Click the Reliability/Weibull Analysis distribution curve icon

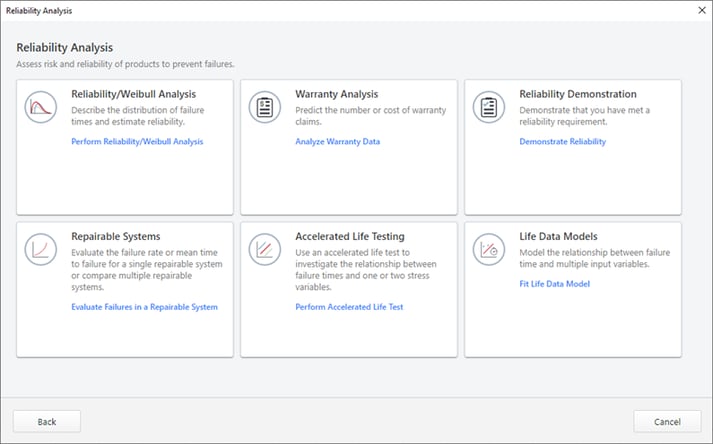pyautogui.click(x=40, y=106)
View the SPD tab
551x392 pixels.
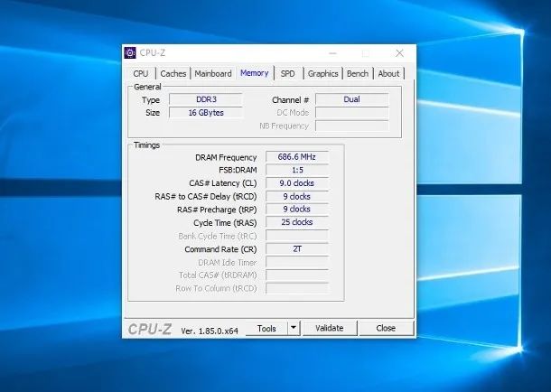(x=287, y=74)
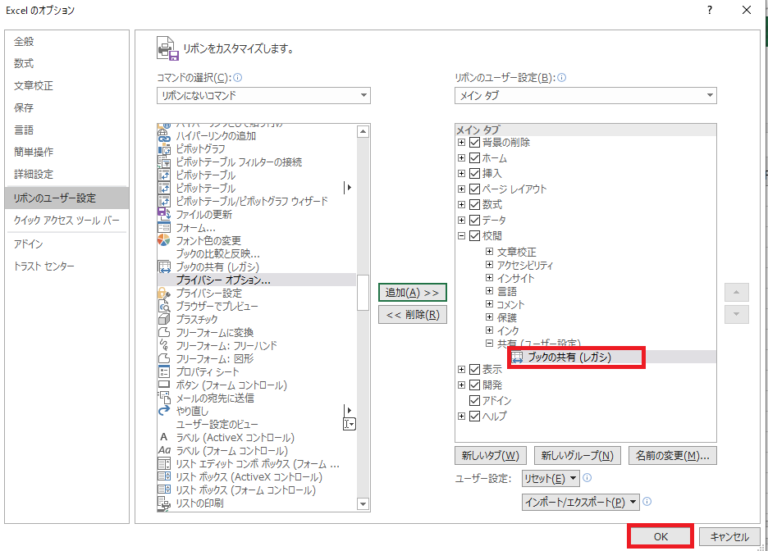Switch to クイック アクセス ツール バー category

coord(66,220)
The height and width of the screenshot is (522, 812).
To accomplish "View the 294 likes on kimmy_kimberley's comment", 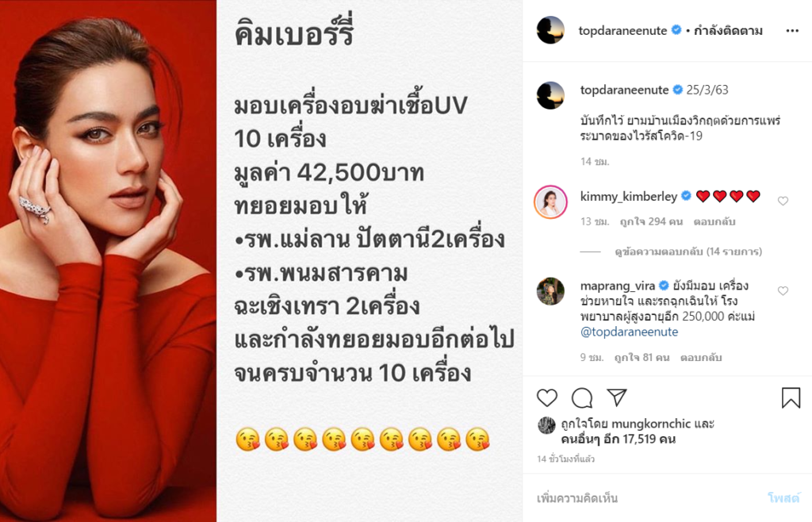I will tap(651, 221).
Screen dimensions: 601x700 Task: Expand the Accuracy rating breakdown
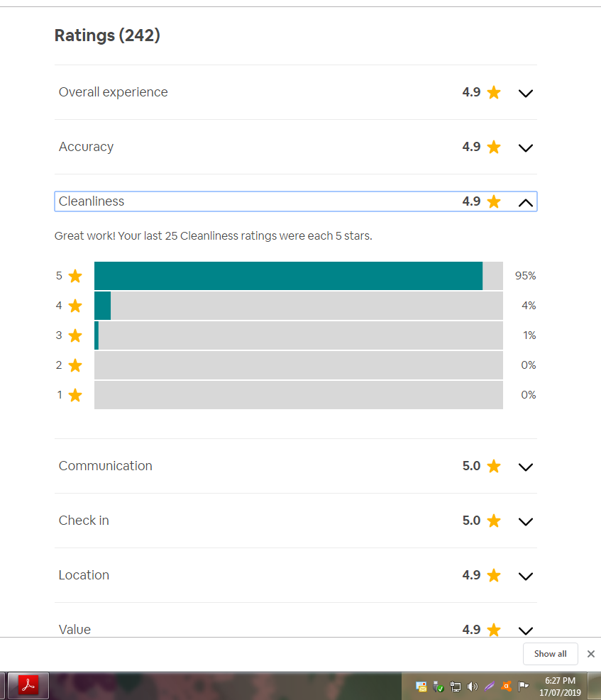pos(525,148)
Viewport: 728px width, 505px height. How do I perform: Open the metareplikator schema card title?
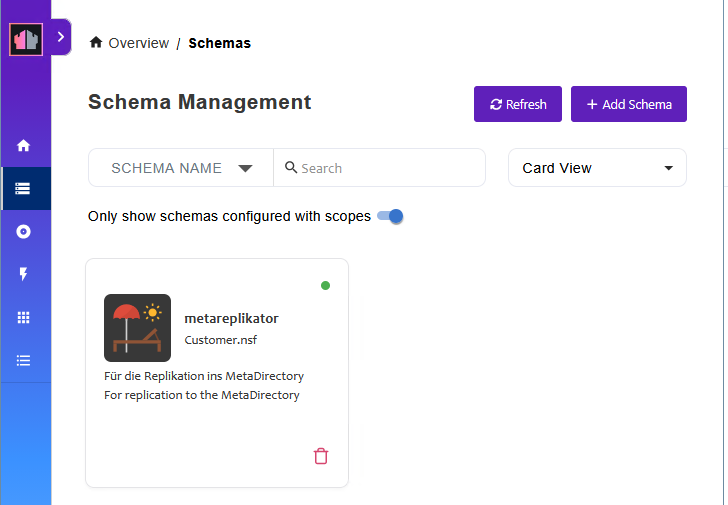tap(231, 318)
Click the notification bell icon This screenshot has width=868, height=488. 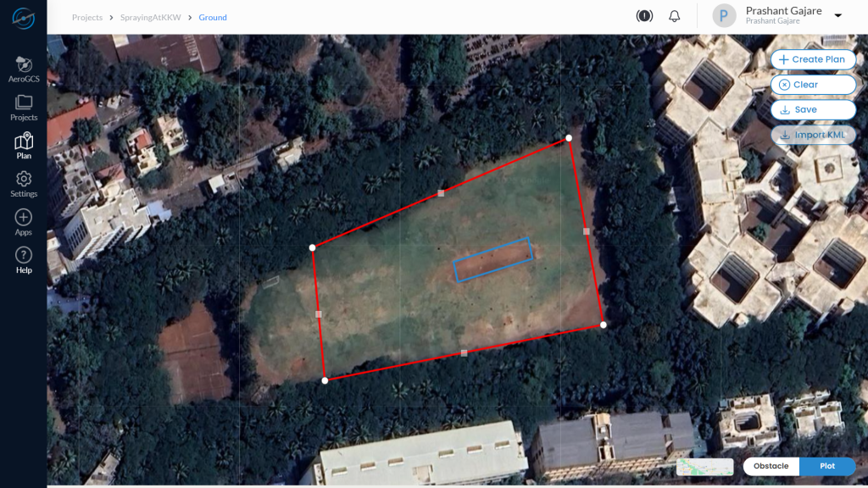(x=674, y=16)
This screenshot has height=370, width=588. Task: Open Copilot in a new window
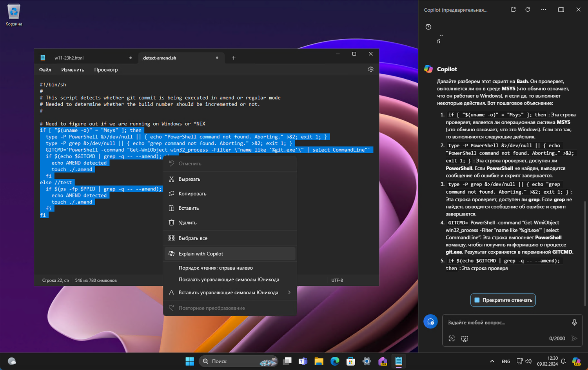tap(513, 10)
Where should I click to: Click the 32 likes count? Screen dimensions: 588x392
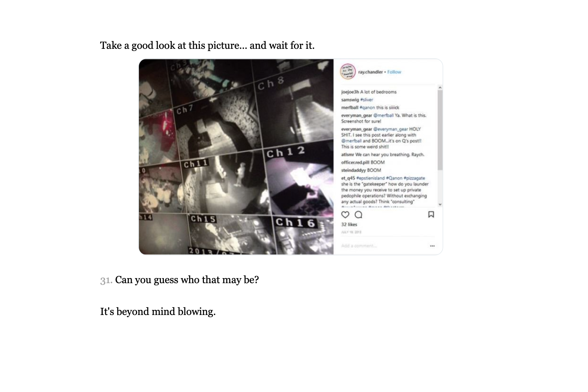[x=349, y=225]
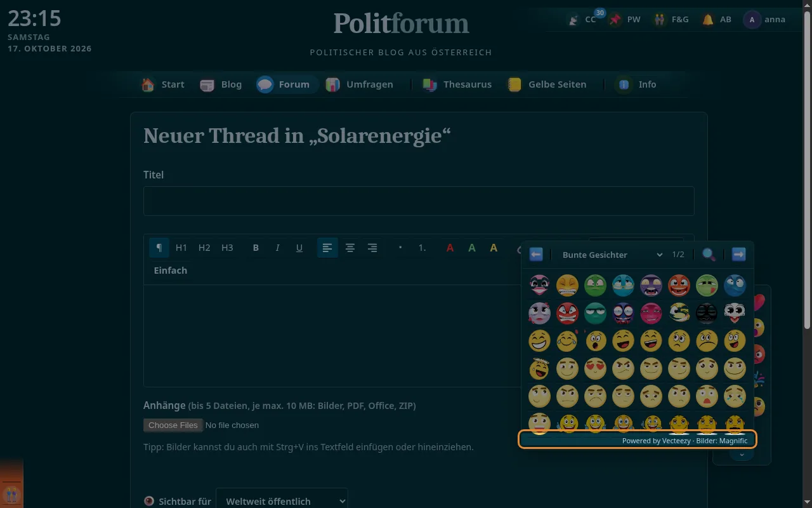The height and width of the screenshot is (508, 812).
Task: Open the Sichtbar für visibility dropdown
Action: coord(282,501)
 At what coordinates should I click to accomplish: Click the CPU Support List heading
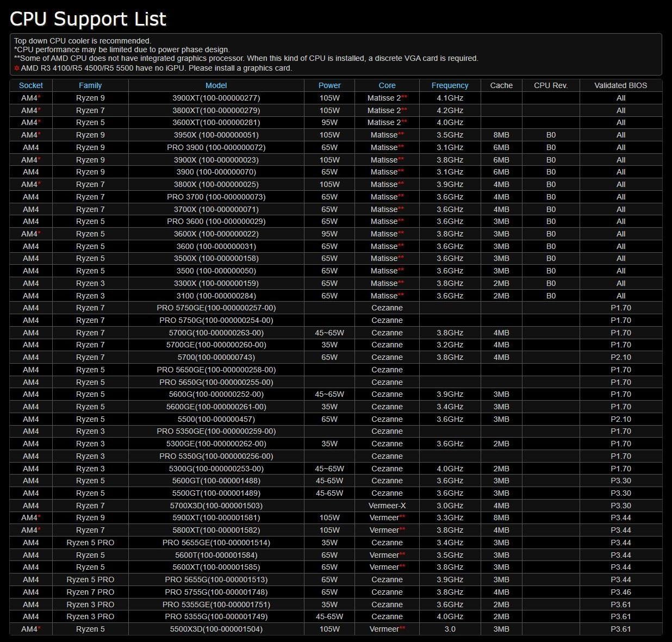[x=88, y=19]
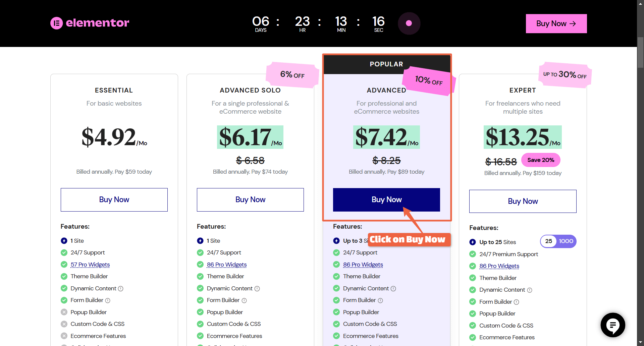Click the Elementor logo in the header
The image size is (644, 346).
[89, 23]
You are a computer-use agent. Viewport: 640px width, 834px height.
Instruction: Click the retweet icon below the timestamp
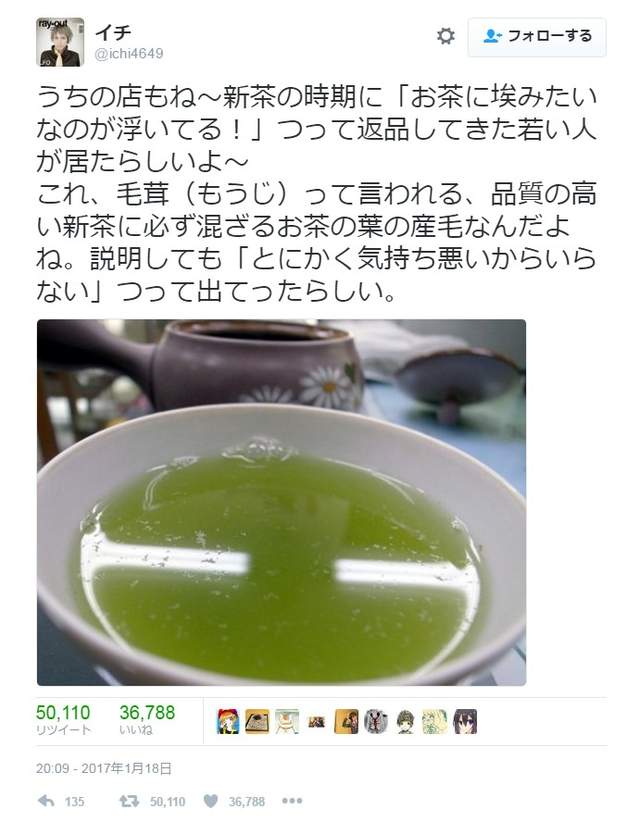pos(129,801)
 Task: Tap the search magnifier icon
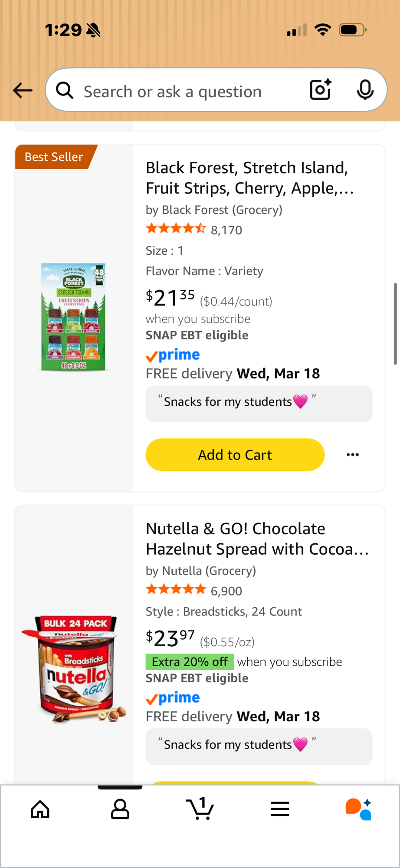(65, 91)
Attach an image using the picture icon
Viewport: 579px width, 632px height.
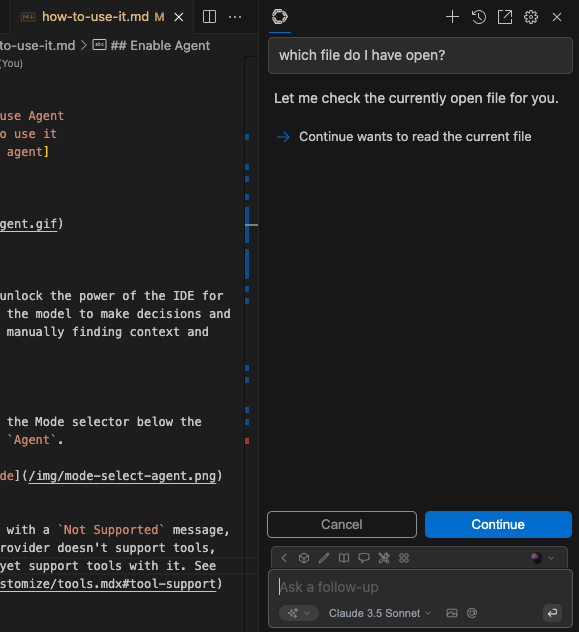(452, 613)
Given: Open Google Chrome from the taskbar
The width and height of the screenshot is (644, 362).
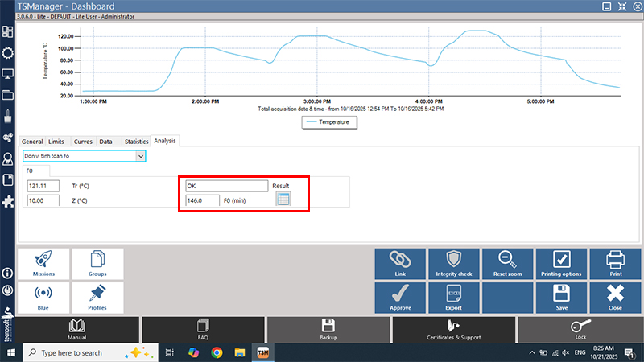Looking at the screenshot, I should [217, 353].
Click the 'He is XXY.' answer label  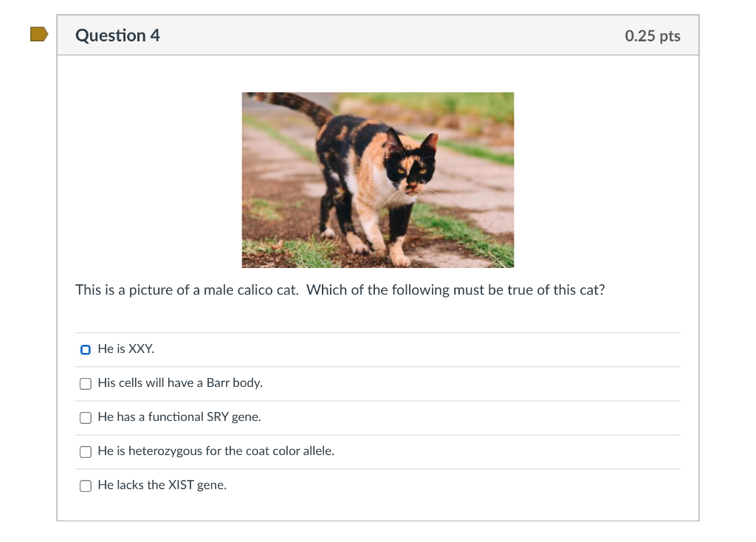pyautogui.click(x=126, y=349)
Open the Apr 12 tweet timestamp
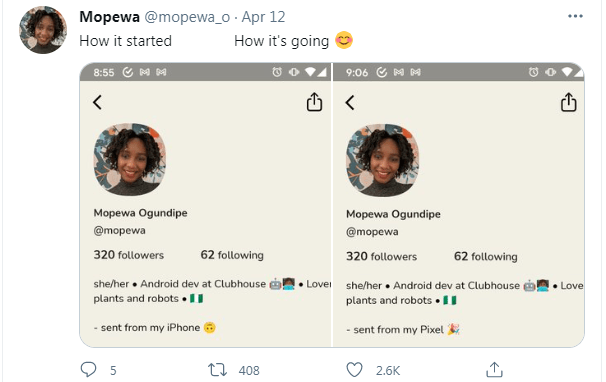This screenshot has width=606, height=382. (x=264, y=17)
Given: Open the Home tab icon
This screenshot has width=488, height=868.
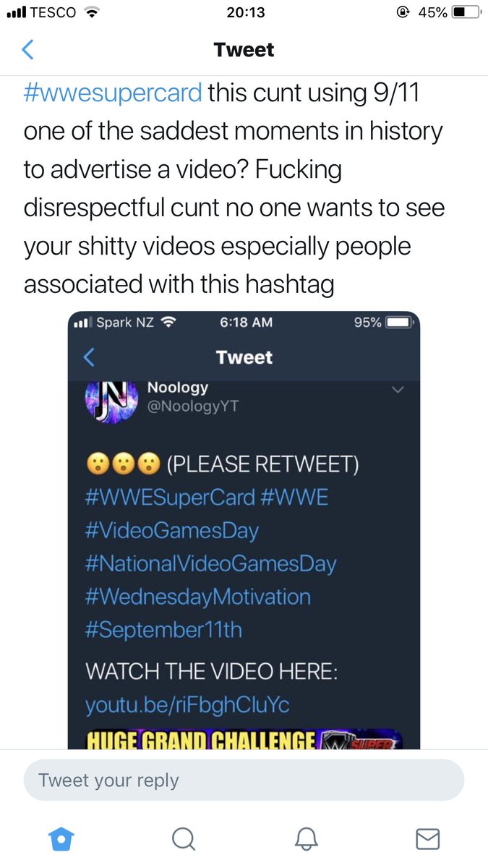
· · ·
> **Exercise objective**
Skipping the pictures, print the lines in the listing above exactly as written, starting at the line with "Where should I" and ending at the line with "Given: Open Google Chrome from the taskbar", both included.

> **Exercise response**
Where should I click to: Click the 32 likes count? Screen dimensions: 588x392
[x=349, y=225]
The height and width of the screenshot is (508, 812).
Task: Open the Sichtbar für visibility dropdown
Action: coord(282,501)
 At what coordinates should I click to accomplish: Click the CPU Support List heading
[x=88, y=19]
Click the Elementor logo in the header
The image size is (644, 346).
[89, 23]
You are a computer-use agent. Viewport: 640px width, 834px height.
Instruction: Click the retweet icon below the timestamp
pos(129,801)
 Task: Tap the search magnifier icon
(65, 91)
Attach an image using the picture icon
Viewport: 579px width, 632px height.
(452, 613)
Given: Open Google Chrome from the taskbar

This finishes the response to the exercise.